In the 1960s, large-scale slum clearance took place when whole swathes of old terraced houses were demolished. High-rise flats replaced some of them. However, flats proved to be unpopular with many people. Some people who lived in the new flats felt isolated. The old terraced houses may have been grim but at least they often had a strong sense of community, which was usually not true of the flats that replaced them.

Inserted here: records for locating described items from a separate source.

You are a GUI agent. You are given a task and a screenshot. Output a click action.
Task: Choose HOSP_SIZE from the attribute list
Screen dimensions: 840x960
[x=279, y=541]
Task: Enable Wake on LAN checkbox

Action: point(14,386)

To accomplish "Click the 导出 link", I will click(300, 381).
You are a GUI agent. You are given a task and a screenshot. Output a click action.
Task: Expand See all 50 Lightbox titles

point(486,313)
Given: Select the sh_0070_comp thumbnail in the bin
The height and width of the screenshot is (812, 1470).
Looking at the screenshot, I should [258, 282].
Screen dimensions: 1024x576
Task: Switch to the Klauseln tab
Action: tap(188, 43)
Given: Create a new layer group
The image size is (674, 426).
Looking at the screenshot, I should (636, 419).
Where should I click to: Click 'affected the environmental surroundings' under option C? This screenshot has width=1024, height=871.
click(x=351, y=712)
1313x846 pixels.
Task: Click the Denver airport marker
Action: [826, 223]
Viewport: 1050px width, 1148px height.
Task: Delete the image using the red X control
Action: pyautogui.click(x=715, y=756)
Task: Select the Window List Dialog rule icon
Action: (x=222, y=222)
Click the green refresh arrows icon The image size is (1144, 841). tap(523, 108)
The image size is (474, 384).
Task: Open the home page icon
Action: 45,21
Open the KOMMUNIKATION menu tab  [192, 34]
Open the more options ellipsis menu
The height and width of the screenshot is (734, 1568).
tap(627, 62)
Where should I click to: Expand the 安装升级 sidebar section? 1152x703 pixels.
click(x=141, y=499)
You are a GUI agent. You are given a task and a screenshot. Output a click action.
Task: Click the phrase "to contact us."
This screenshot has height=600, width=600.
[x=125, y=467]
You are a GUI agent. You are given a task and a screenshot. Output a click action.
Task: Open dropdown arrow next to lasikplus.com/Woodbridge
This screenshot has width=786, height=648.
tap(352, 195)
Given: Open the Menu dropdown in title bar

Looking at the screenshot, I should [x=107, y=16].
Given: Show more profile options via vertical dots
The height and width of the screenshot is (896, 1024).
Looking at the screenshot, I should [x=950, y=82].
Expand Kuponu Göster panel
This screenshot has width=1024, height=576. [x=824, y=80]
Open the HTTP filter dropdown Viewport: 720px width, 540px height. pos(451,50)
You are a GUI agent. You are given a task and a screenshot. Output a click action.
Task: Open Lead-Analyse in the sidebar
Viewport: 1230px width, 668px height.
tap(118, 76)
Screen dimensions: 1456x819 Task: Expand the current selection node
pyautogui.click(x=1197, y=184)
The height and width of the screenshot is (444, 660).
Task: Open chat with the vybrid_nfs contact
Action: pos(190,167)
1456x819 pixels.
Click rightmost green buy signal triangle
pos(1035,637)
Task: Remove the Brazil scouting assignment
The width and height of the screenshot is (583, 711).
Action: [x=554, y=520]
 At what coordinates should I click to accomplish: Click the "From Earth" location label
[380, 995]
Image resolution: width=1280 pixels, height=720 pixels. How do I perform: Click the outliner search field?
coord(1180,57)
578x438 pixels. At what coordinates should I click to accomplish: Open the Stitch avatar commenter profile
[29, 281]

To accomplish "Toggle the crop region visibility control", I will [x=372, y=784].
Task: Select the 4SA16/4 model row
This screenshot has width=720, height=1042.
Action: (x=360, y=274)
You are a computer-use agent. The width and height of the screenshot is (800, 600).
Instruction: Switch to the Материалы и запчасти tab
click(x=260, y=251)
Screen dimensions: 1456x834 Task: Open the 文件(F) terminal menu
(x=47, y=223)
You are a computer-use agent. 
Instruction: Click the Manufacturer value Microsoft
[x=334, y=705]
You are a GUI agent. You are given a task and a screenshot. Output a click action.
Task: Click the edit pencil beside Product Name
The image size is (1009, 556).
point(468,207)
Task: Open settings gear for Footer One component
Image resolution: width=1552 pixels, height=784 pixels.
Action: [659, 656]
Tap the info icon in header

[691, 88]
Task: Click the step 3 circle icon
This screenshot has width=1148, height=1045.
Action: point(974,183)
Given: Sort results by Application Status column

In 1968 a gas explosion wrecked a block of flats at Ronan Point in London and public opinion turned against them. In the 1970s the emphasis turned to renovate old houses rather than replacing them. Following an act of 1946 new towns were built. Villages or small market towns were selected to take the 'overflow' populations of large cities like London. The new towns were greatly enlarged. New houses and factories were built to take the 'immigrants' from the big cities. It was the first time since the Middle Ages that large numbers of new towns were created. Among the new towns were Andover, Basingstoke, Crawley and Stevenage.
Meanwhile many town centres were 'redeveloped' in the 1960s and new shopping centers and car parks were built. Ironically at the same time increasingly strenuous efforts were made to protect old buildings.
Meanwhile, the first cash dispensing machine in Britain was installed in 1967.
BBC2 began in 1964 and Channel 4 began in 1982. In Britain BBC2 began broadcasting in color in 1967, BBC 1 and ITV followed in 1969.
Following the 1944 Education Act all children had to sit an exam called the 11 plus. Those who passed went to grammar schools while those who failed went to secondary modern schools. However, in the late 1950s public opinion began to turn against the system and in the 1960s and early 1970s most schools became comprehensives. There was a huge expansion of higher education in Britain in the 1960s and many new universities were founded.
Galaxy (1960), Caramac (1959), Topic (1962) Toffee Crisp (1963)and Twix (1967). Meanwhile, Starburst went on sale in 1960 and chewits were introduced in 1965. The first ready salted crisps were sold in 1960. Flavored crisps followed in 1962.
Medicine continued to advance in the 1960s. A vaccine for measles was discovered in 1963. Meanwhile, surgery made great advances. The most difficult surgery was on the brain and the heart. Both of these developed rapidly in the 20th century. The first heart transplant was performed in 1967.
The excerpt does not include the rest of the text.